This repository provides a script and a set of instructions to construct datasets (e.g. Male-to-Female or Glasses Removal) suitable for training of the unpaired image-to-image translation models (CycleGAN, CouncilGAN, UVCGAN, etc).
-
Download the CelebA dataset. The following files are required:
- Train/Val/Test Partitions. File name
list_eval_partition.txt
- Attributes Annotations. File name
list_attr_celeba.txt
- Aligned and Cropped Images. Archive name
img_align_celeba_png.7z
- Train/Val/Test Partitions. File name
-
Unpack the CelebA image archive
img_align_celeba_png.7z
. For example,
7z x img_align_celeba_png.7z # requires 7zip installed
- Use the provided
convert_celeba.py
script to convert the raw CelebA dataset into the CycleGAN form.

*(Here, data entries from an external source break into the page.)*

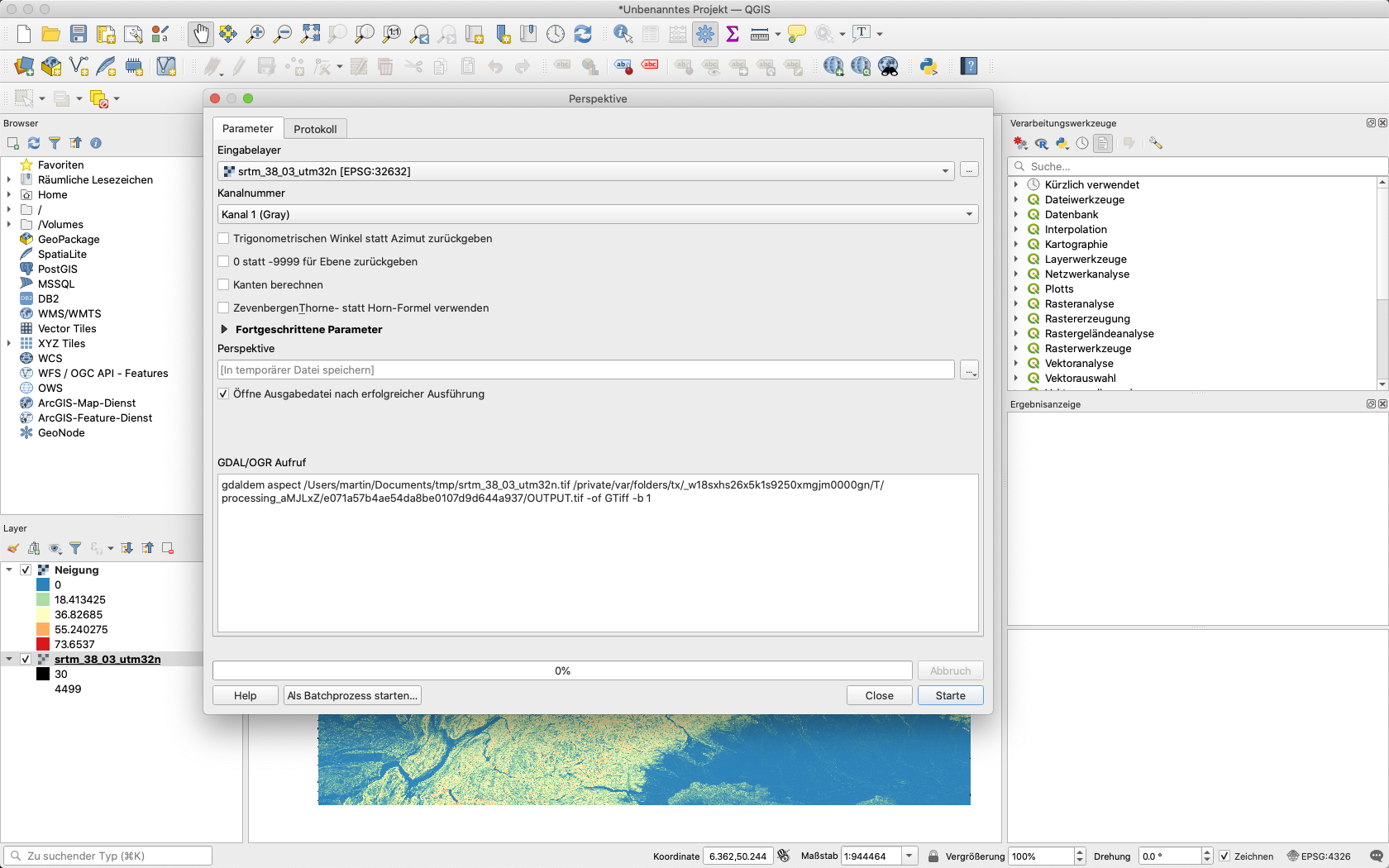
Task: Open the Eingabelayer dropdown
Action: [x=586, y=171]
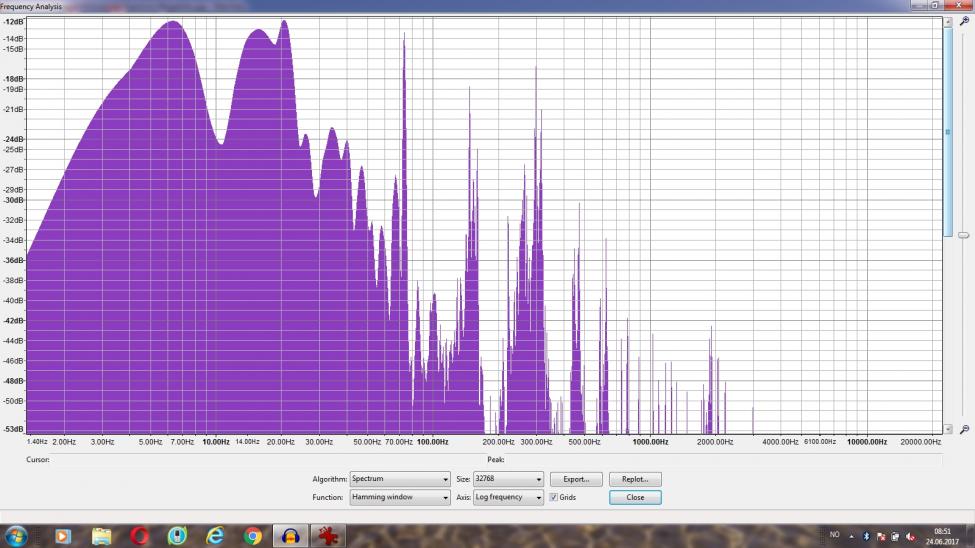
Task: Launch Google Chrome from the taskbar
Action: [x=253, y=537]
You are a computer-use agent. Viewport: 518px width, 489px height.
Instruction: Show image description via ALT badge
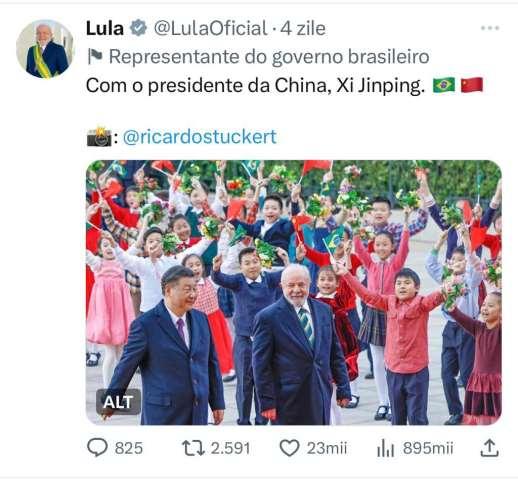(118, 402)
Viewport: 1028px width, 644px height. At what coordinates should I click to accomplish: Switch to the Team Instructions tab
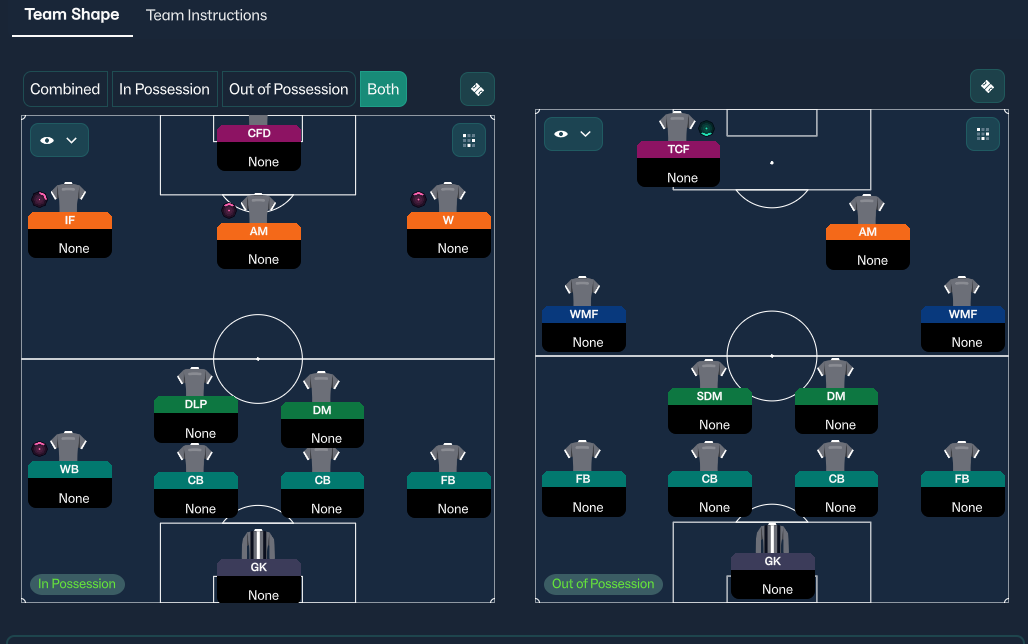pos(206,15)
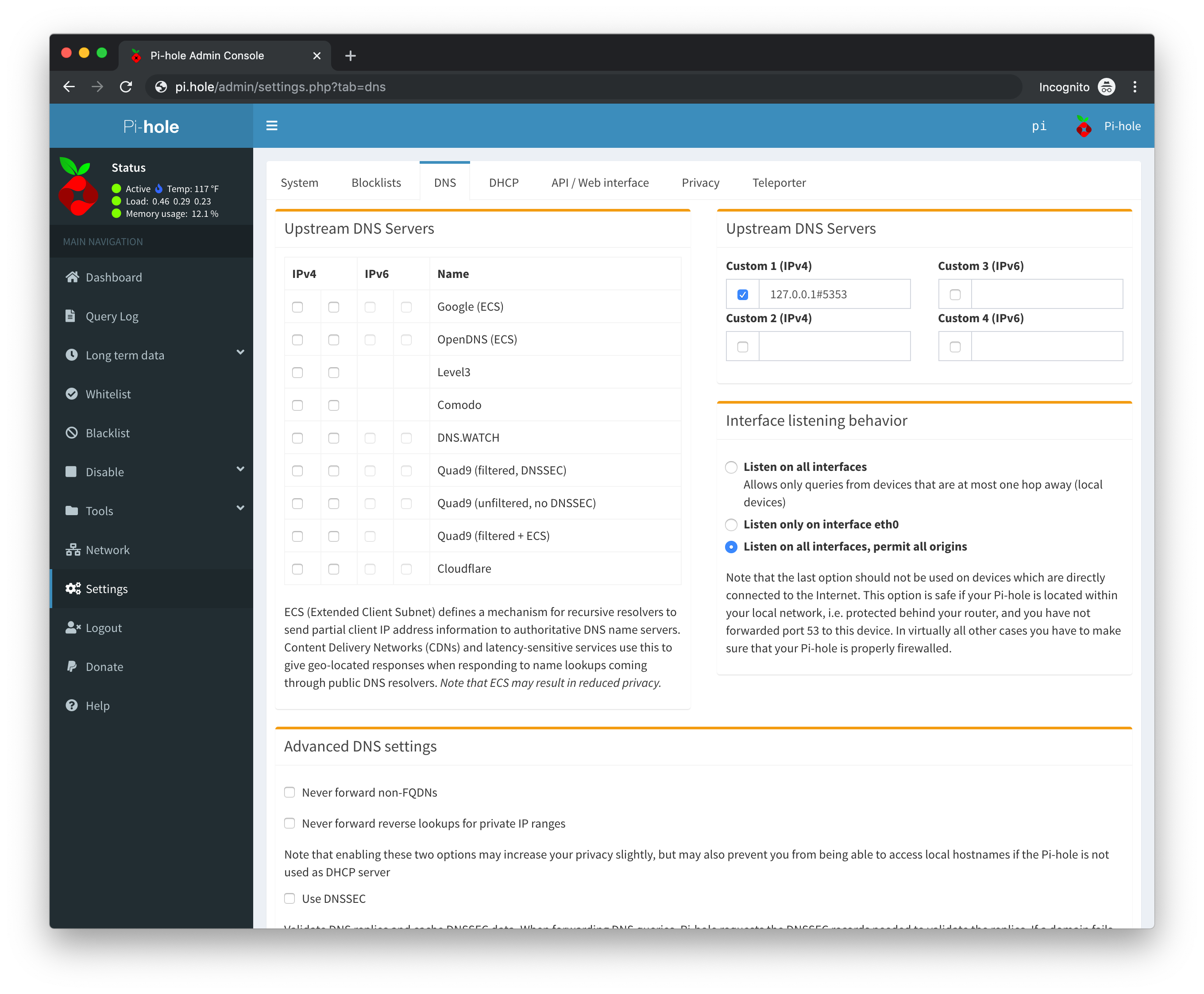Click the Donate link in sidebar
The height and width of the screenshot is (994, 1204).
point(104,666)
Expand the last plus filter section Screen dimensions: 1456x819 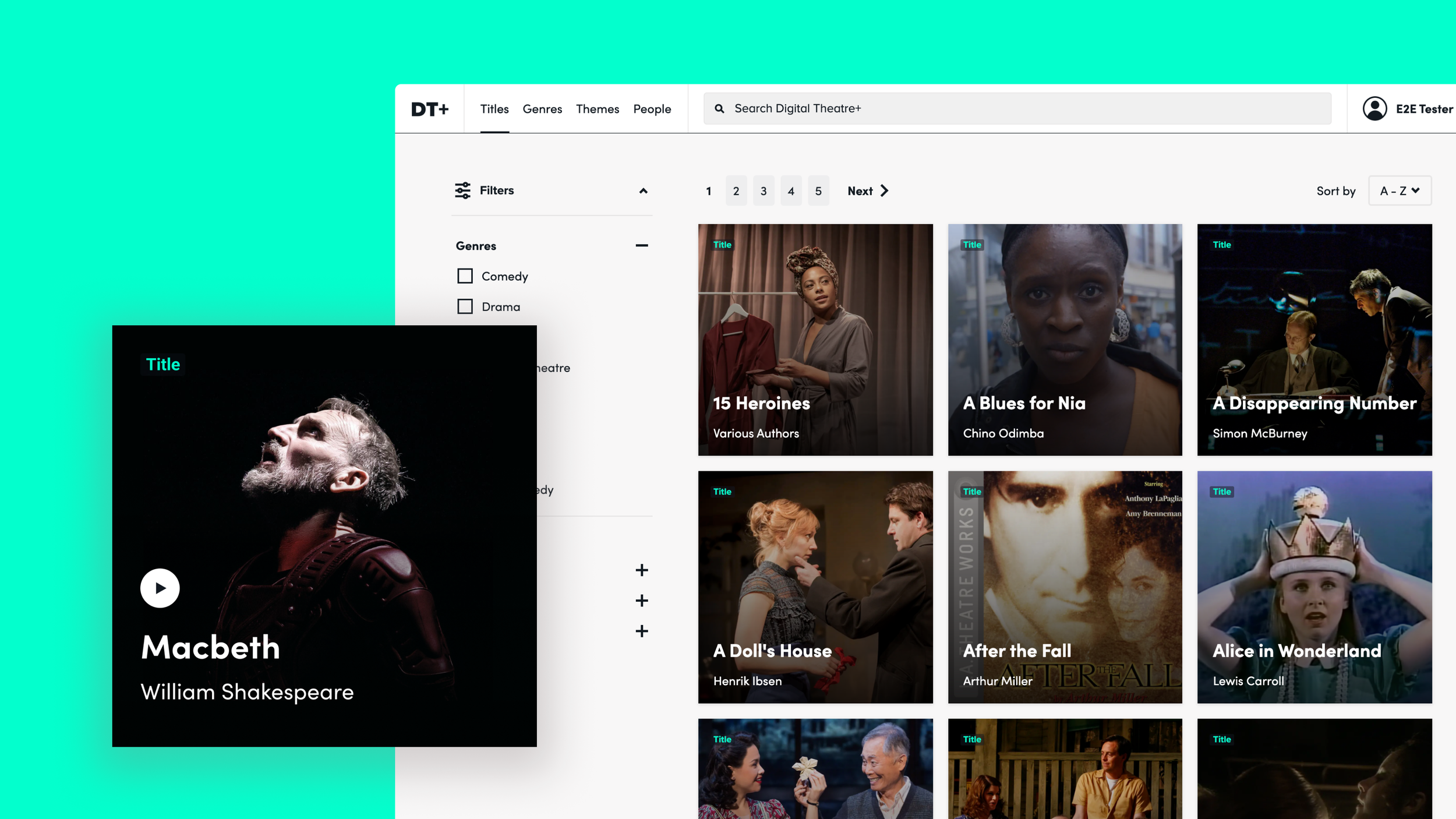[x=641, y=631]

To create a Male-to-Female dataset you can use the following command:
python3 convert_celeba.py \
--list-attr PATH_TO_list_attr_celeba.txt \
--list-part PATH_TO_list_eval_partition.txt \
--attr Male \
PATH_TO_EXTRACTED_CELEBA_IMAGES \
OUTPUT_DIRECTORY
Or, to create a Glasses removal dataset, you can run the following command:
python3 convert_celeba.py \
--list-attr PATH_TO_list_attr_celeba.txt \
--list-part PATH_TO_list_eval_partition.txt \
--attr Eyeglasses \
PATH_TO_EXTRACTED_CELEBA_IMAGES \
OUTPUT_DIRECTORY
To run the convert_celeba.py
script one needs to have a working python3
interpreter and the following additional packages installed:
pandas
tqdm
To unpack the original CelebA dataset one needs to have a 7zip
installed.
The checksums
directory contains the reference checksums of the
Male-to-Female and Glasses removal datasets. These checksums were calculated
over the datasets provided by CouncilGAN (CouncilGAN file names changed to
match the CelebA).
The checksums
directory also contans the reference checksums of the original
CelebA dataset archive.